[Dataset entries]
# # #

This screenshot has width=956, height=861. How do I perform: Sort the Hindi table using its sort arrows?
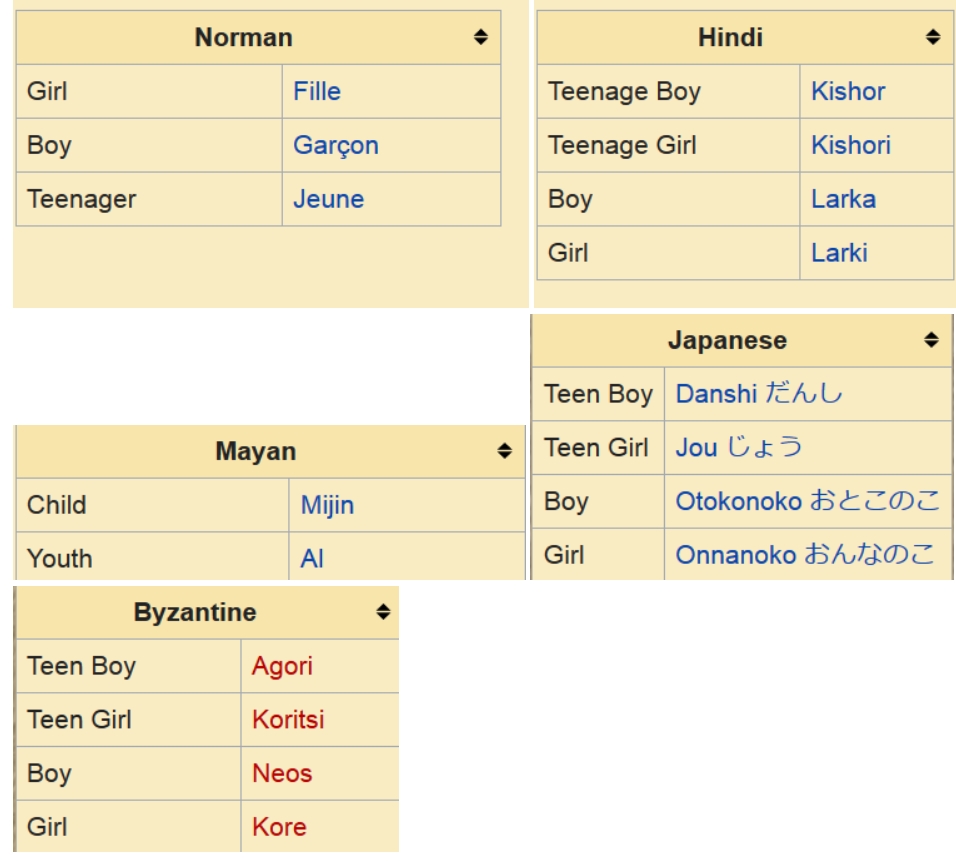tap(932, 37)
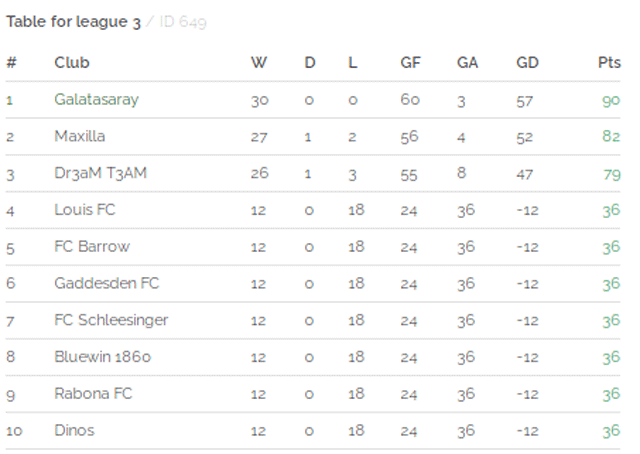Open FC Barrow club entry
Image resolution: width=640 pixels, height=454 pixels.
92,247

# # #

» **PROBLEM DETAILS**
Except for the pictures, copy every line of the records above exactly.

» **WRITTEN ANSWER**
This screenshot has width=956, height=861. How do I perform: Sort the Hindi table using its sort arrows?
tap(932, 37)
Open FC Barrow club entry
Image resolution: width=640 pixels, height=454 pixels.
92,247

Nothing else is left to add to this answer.